Levin ve ekibi, moleküler ve histoloji analizleri kullanarak yenilenmiş yapılara daha yakından baktı. Kontrol ve sahte grupların aksine biyoreaktörle tedavi edilen kurbağaların üretilen bacaklarda gelişmiş kemikler, sinir sistemi ve damar oluşumunun daha kalın olduğu görüldü. Kurbağaların tanklarındaki video görüntülerini inceleyerek kurbağaların farklı bir şekilde yüzebileceğini de fark etti. Uzuv kesme operasyonu; oksidatif stres, seratonin ve beyaz kan hücresi aktivitesine dâhil olan genler yukarı doğru düzenlenirken diğer bazı sinyalleme ile ilişkili genler aşağı doğru düzenlendi.
Araştırmacılar ayrıca biyoreaktörle tedavi edilen kurbağalarda yara izinin azaldığını ve bağışıklık sisteminin güçlendiğini buna ek olarak progesteronun vücudun doğal reaksiyonunu yenileme sürecinde etkin olduğunu gösterdi.
Levin’in Tufts Üniversitesi’ndeki laboratuvarında çalışan Celia Herrera-Rincon; “Hem üreme hem de beyin fonksiyonlarındaki rolünde, progesteronun eylemleri lokal veya dokuya özgüdür. Bu çalışmada gösterdiğimiz şey belki de beyin işleme ve yenilenmenin yeniden üretilmesine düşündüğümüzden daha yakın olduğumuzdur. Belki de şimdiye dek tamamen anlaşılmayan biyoelektrik kodun yollarını ve unsurlarını paylaşıyoruz” dedi.

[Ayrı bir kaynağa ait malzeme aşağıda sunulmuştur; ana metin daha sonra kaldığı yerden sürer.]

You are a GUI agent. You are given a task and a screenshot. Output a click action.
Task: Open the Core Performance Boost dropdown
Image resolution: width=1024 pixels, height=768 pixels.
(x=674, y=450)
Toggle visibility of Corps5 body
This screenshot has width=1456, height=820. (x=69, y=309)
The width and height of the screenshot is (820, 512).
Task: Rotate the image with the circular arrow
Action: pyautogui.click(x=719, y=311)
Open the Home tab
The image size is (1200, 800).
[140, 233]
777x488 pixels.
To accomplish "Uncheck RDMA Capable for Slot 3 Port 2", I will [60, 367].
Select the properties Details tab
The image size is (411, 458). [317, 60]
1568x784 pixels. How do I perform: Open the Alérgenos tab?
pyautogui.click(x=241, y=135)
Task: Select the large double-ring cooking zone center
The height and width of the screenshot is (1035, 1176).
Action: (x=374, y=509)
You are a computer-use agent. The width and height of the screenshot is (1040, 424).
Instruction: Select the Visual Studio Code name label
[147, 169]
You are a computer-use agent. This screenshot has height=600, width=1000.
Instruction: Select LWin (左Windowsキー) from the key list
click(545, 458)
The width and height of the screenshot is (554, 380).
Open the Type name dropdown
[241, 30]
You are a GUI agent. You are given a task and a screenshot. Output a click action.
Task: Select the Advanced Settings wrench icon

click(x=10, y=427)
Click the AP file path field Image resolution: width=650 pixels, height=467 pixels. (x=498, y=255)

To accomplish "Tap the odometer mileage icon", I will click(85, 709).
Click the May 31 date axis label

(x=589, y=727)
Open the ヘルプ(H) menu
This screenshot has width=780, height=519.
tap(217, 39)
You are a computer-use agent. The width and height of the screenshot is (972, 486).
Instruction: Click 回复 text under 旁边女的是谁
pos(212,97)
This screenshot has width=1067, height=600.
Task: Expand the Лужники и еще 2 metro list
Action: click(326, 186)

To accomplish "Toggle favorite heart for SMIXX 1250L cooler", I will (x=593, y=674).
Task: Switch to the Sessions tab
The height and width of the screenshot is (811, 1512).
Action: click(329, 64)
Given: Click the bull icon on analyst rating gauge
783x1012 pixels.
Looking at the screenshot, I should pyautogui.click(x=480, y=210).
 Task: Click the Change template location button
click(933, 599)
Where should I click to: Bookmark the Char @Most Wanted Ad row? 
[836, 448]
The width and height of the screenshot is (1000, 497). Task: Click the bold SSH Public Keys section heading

Levin’in laboratuvarı, omurilik yenilenmesini ve tümörün yeniden programlanmasını tetiklemek için biyoelektrik süreçleri hedeflemeye devam edecek. Ayrıca memelilerde biyoreaktör deneylerini kopyalamayı umuyorlar. Önceki araştırmalar, farelerin ampertasyonlu (Çıkıntı biçimindeki bir organın tamamının ya da bir kısmının kesilip atılması) parmak uçlarını doğru koşullarda kısmen düzeltilebileceğini, ancak topraktaki yaşamlarının bu süreci engellediğini ileri sürmektedir.
Levin, bu çalışmadan sonra uzaktan izleme ve optogenetik uyarılma için cihaza yeni sensörler eklemeyi planlıyor. Bu sayede, hasardan sonra oluşan hücresel yenilemeyi kontrollü bir şekilde geliştirmeyi umuyor.